Les derniers mots de l'histoire comme du chapitre sont « immondice » et « égout » et l'infâme retourne à l'horreur du néant après une péripétie où le sacré révèle qu'il peut dévouer un culte aussi bien au divin qu'au démoniaque. Ce sont encore des termes miltoniens qui permettent de penser l'anecdote : la Mort, entité le plus souvent masculine chez Milton, viole le Péché, qui est la fille de Satan et sa propre mère et il en naît d'effrayantes créatures qui ne cessent de dévorer les entrailles de leur génitrice. Le destin posthume de l'athée Marat l'affuble d'un culte qui l'assimile un temps à sa plus haute détestation. Le paradoxe de cette mascarade funèbre et blasphématoire c'est qu'elle révèle, dans une ambiance miltonienne, la puissance vraiment rayonnante du mal qui s'impose, une fois encore, à Chateaubriand malgré lui et le contraint à faire, dans ses mémoires, sa juste place à la grandeur noire qui anime et doue d'une profondeur inestimable et d'une ombre propice toute l'action humaine qui se veut parer du nom d'« Histoire ».

 

Le mémorialiste et historien, saisi par l'amour du terrible comme du sublime, se révèle ainsi, plus que le traducteur, le continuateur inspiré du grand Milton et il ne saurait en aucune manière conclure non plus que lui à l'échec de Satan dans l'Histoire. Bien que cantonné à une faible portion de l'univers créé, l'esprit du mal, ranimant Chaos et Nuit, relançant sans cesse Mort et Péché, progresse dans le monde terrestre et semble se soumettre toujours mieux la plus belle et la plus chérie des créatures de Dieu, faisant ainsi, apparemment, « le malheur du principal personnage ». Voire ! Car Adam use lui aussi de sa liberté et cette dernière lui donne le moyen de transmuer sa déchéance en sublimité et de bâtir l'amour sur l'opprobre.

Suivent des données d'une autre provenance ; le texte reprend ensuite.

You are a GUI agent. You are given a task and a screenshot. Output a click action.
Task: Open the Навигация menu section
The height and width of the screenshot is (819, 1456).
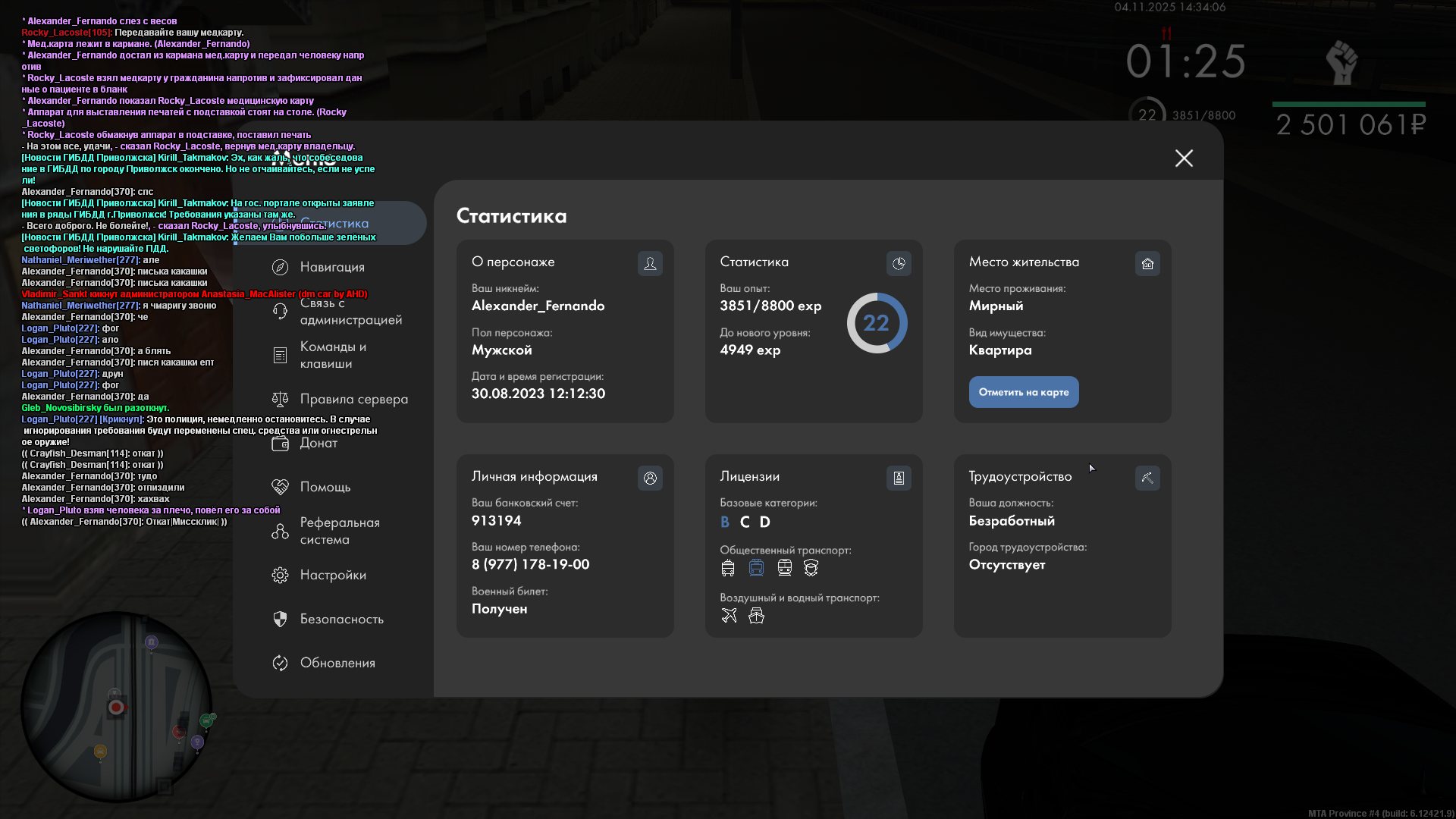click(331, 267)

« Tout un monde est sacrifié à l'amour »

Le Satan de Milton, parce qu'il reste un être libre, connaît le remords et l'angoisse et ces sentiments sont liés en lui à l'envie dévorante qu'il porte à la nouvelle création de Dieu. Le Démon vit l'enfer intérieur :

L'horreur et le doute déchirent les pensées de Satan, et jusqu'au fond soulèvent l'enfer au dedans de lui ; car il porte l'enfer en lui et autour de lui ; il ne peut pas plus fuir lui-même en changeant de place. La conscience éveille le désespoir qui sommeillait, éveille dans l'archange le souvenir amer de ce qu'il fut, de ce qu'il est, de ce qu'il doit être : de pires actions doivent amener de plus grands supplices. (IV, v. 18-26)

Le moindre regard jeté sur l'Éden entretient ce brasier et le désir de détruire le bonheur entrevu devient la principale motivation de la conquête diabolique. Parmi les créatures du terrestre jardin, deux se distinguent plus particulièrement :

Deux d'entre elles, d'une forme bien plus noble, d'une stature droite et élevée, droite comme celle des dieux, vêtues de leur dignité native dans une majesté nue, paraissaient les seigneurs de tout, et semblaient dignes de l'être. Dans leurs regards divins brillait l'image de leur glorieux auteur, avec la raison, la sagesse, la sainteté sévère et pure ; sévère, mais placée dans cette véritable liberté filiale qui fait la véritable autorité dans les hommes.
[…]
Ainsi passait le couple nu, il n'évitait ni la vue de Dieu, ni celle des anges, car il ne songeait point au mal ; ainsi passait, en se tenant par la main, le plus beau couple qui depuis s'unit jamais dans les embrassements de l'amour : Adam, le meilleur des hommes qui furent ses fils ; Ève, la plus belle des femmes qui naquirent ses filles. (IV, v. 288-295 et v. 319-324)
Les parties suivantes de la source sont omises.